I suppose the thing that stuck with me the most in my first reading of this text is the degree of communication and connection with his "deck" that Case experiences. The most significant aspect of this, at least for me, is the appropriation of "The Flatline" as a personality, guide and driving force for Case's computer. At first, I didn't really understand--was the computer using Case's memories of Dixie (his voice and mannerisms, etc.) to simply put him at ease? After some discussion with a friend, I began to understand The Flatline as something more complex than that. He is a computer, certainly, and he is referred to as a "construct" on multiple occasions. And yet we also know by the end that he has his own desires--he wants to be destroyed. The Flatline occupies a space that is both organic and man-made, but occupies that space without expressing the conflict that traditionally accompanies such a position. At the end of the book, we understand that Dixie is not dead, but rather seems to have been freed into the matrix. I guess I'm not really sure what to think about him. Wintermute and Neuromancer, the two AIs of Tessier-Ashpool, also seemed to touch on this embodied machine concept--I'm sure there's some kind of master's thesis in there somewhere (probably already has been).
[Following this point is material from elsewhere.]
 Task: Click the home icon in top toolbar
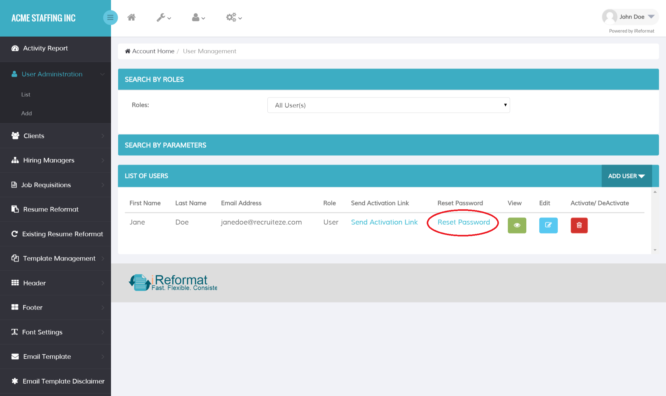pyautogui.click(x=131, y=18)
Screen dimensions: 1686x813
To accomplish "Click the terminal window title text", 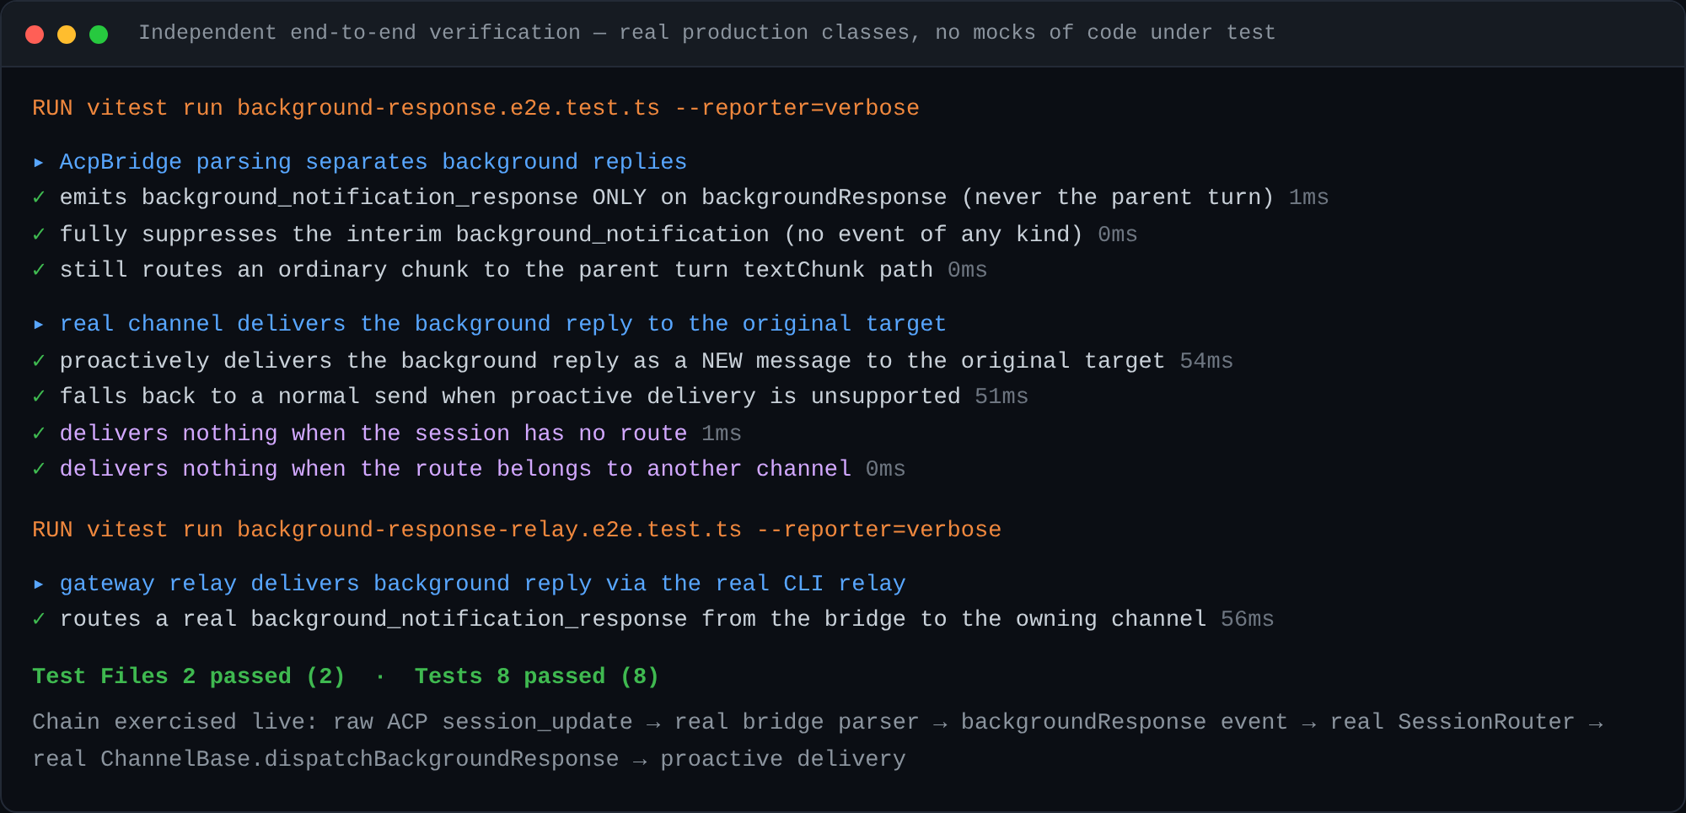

While I am glad to have finished my book for the week, I do think that with this project comes a set of limitations that will be frustrating in the weeks to come. It's a big goal, and I've acknowledged that, but pushing through Neuromancer to finish it within the week was challenging, and I fear may have affected the quality of my reading. The project also necessarily eliminates texts which are too long to be completed in a week, so my dreams of finally finishing Watership Down may have to wait. But I'll press on, and we'll see just how such a project can help me grow and develop as a scholar, and as an individual.

In the meantime, some Neuromancer pictures to dress up my post:

William Gibson himself.



The Neuromancer graphic novel.

And a final quote:

And he was remembering an ancient story, a king placing coins on a chessboard, doubling the amount at each square...Exponential....Darkness fell in from every side, a sphere of singing black, pressure on the extended crystal nerves of the universe of data he had nearly become....And when he was nothing, compressed at the heart of all that dark, there came a point where the dark could be no more, and something tore.